The FBI interviewed Beaufort County School District’s former procurement coordinator earlier this year as part of its ongoing investigation into the district’s former superintendent and the construction of two Bluffton schools, according to district emails obtained by The Island Packet and The Beaufort Gazette on Monday evening.

Sandra Amsler, who retired in January, is at least the fourth district administrator known to have been contacted by the FBI since the district was notified in December 2017 of the investigation.

Though not much is known about the investigation, the FBI appears to be looking into the procurement process used during the construction of May River High School and River Ridge Academy, as well as former superintendent Jeff Moss’ association with a North Carolina-based architect and a controversial organization that brings together education vendors and school superintendents.

Amsler was interviewed by the agency in January or February of this year, according to a June 18 email from former interim superintendent Herbert Berg to the Board of Education and incoming superintendent Frank Rodriguez.

“We, the district responded with subpoenaed documents on Sept. 11, 2018. You have that subpoena. That was our last FBI contact,” Berg wrote in the email. “A retired employee (Ms. Amsler) did meet them in Jan or February…. We have no information on that meeting.”

Attempts by the Packet and the Gazette to reach Amsler via phone and email Tuesday were unsuccessful.

At least four subpoenas have been issued by the U.S. Attorney’s Office in South Carolina in relation to the investigation, including to the school district itself, chief of operations Robert Oetting, chief financial officer Tonya Crosby and former district project manager Anthony Pernice.

The last of these subpoenas was sent in August 2018, and focused on Moss’ five-year tenure with the district and his association with Education Research and Development Institute, an organization that charges vendors to meet with superintendents across the country.

Earlier this summer, U.S. Attorney’s Office District of South Carolina spokesman Lance Crick told the Packet and the Gazette that his office could not comment on the ongoing investigation.

As procurement coordinator, Amsler oversaw competitive bids and contracts for the school district, including consulting positions, construction work and band instrument suppliers.
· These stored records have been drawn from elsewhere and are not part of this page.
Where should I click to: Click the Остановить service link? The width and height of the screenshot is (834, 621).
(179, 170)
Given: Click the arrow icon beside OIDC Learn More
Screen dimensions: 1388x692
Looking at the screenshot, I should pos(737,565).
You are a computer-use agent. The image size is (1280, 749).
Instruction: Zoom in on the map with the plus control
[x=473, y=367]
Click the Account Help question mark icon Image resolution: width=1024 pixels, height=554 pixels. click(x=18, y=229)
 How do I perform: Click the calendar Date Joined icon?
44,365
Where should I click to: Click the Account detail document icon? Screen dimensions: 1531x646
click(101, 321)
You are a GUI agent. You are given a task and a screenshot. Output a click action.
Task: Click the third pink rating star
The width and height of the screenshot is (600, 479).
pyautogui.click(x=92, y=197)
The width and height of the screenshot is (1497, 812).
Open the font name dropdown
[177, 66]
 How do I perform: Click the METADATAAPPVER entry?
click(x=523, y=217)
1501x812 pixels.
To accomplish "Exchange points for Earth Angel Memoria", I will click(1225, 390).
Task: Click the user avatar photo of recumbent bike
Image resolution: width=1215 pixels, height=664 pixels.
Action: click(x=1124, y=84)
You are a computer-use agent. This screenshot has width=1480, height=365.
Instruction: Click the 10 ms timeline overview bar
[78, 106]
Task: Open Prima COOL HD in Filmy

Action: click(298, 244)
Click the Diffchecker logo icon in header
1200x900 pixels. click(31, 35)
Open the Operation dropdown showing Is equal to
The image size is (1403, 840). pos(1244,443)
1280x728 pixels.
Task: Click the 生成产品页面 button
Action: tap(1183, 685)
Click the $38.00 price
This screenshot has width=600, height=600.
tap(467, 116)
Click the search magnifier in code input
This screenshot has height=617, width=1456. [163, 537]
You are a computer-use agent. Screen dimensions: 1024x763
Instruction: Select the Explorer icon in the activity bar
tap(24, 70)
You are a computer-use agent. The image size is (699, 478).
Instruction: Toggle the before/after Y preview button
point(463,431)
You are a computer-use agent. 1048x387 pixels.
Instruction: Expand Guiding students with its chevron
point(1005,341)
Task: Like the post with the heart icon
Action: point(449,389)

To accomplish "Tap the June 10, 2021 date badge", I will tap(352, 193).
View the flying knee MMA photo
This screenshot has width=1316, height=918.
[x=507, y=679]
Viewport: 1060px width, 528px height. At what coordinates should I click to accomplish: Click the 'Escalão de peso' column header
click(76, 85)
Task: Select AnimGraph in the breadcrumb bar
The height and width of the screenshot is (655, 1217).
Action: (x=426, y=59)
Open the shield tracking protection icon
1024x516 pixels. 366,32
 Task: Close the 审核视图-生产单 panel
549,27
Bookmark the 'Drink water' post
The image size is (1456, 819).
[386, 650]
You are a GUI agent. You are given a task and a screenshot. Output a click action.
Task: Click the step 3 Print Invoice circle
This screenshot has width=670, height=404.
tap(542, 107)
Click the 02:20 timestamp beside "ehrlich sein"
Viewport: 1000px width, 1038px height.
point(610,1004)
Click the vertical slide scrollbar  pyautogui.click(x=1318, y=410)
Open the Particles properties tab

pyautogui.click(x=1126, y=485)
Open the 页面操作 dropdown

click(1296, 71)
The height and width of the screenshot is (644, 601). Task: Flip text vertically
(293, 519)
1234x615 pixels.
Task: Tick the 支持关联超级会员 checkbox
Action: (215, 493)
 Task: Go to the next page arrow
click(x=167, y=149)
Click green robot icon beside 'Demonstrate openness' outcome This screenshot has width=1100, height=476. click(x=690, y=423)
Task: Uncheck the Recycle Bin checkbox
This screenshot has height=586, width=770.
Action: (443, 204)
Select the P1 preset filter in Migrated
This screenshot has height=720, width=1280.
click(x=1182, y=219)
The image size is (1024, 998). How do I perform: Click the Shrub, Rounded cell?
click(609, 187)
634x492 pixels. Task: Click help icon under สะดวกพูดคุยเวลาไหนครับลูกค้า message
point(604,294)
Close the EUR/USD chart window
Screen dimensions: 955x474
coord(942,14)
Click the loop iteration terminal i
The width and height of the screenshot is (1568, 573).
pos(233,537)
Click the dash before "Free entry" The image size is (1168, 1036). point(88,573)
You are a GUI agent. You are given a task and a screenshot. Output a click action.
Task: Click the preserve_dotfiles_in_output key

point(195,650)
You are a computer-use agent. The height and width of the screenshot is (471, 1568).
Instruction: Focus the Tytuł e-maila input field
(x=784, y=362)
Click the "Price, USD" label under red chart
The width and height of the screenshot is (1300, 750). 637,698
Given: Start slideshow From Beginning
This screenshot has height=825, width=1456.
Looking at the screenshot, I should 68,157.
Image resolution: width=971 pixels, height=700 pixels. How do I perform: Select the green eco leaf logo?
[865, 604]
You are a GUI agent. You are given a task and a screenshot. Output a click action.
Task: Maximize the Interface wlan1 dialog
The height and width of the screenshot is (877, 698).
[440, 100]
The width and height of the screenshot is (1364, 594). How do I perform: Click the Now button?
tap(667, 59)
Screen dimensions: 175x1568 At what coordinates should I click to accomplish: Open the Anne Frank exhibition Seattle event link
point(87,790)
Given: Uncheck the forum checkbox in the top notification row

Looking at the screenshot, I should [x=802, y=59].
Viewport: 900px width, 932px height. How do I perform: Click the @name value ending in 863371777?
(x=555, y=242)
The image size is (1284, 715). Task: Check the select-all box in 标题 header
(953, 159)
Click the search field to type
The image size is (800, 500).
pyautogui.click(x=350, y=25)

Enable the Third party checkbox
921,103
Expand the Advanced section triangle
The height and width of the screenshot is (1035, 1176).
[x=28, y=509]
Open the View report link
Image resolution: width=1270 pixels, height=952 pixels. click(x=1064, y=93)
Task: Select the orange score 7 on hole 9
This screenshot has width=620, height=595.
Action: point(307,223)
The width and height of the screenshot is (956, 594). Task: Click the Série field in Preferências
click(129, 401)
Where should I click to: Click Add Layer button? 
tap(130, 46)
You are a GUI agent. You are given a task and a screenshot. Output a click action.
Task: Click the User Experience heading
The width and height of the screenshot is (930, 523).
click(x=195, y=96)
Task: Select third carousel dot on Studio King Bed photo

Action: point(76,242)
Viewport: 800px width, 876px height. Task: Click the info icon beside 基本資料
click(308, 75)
“They basically keep us on the straight and narrow when it comes to spending,” district spokesman Jim Foster said of the procurement coordinator’s role.

Amsler also had oversight of the procurement card program — also called P-Cards — which has come under fire in recent years after the school district discovered roughly $500 in charges to a Victoria’s Secret from a district-issued credit card.

Those 2015 charges were identified as fraudulent and reimbursed, and have sparked investigation into procurement card use by citizen group CARE.

Amsler had a role in the 2013 selection of Hite Associates to build Bluffton’s May River High School and River Ridge Academy — she coordinated the committee that recommended the firm to Moss and the Board of Education for approval.

The North Carolina-based firm had never built in South Carolina before, but had been used by Moss when Moss was superintendent of Lee County schools in that state.

Over the course of construction, the projects’ estimated costs grew rapidly, from between $35 million and $43 million to $67 million for May River, and from $25.5 million to nearly $32 million for River Ridge.

Both schools are included on the $345 million projects list for November’s referendum, with a combined $26 million slated for their expansion.

The November referendum also includes $71 million to tear down and rebuild Robert Smalls International Academy, which would be the first school constructed since the investigation began.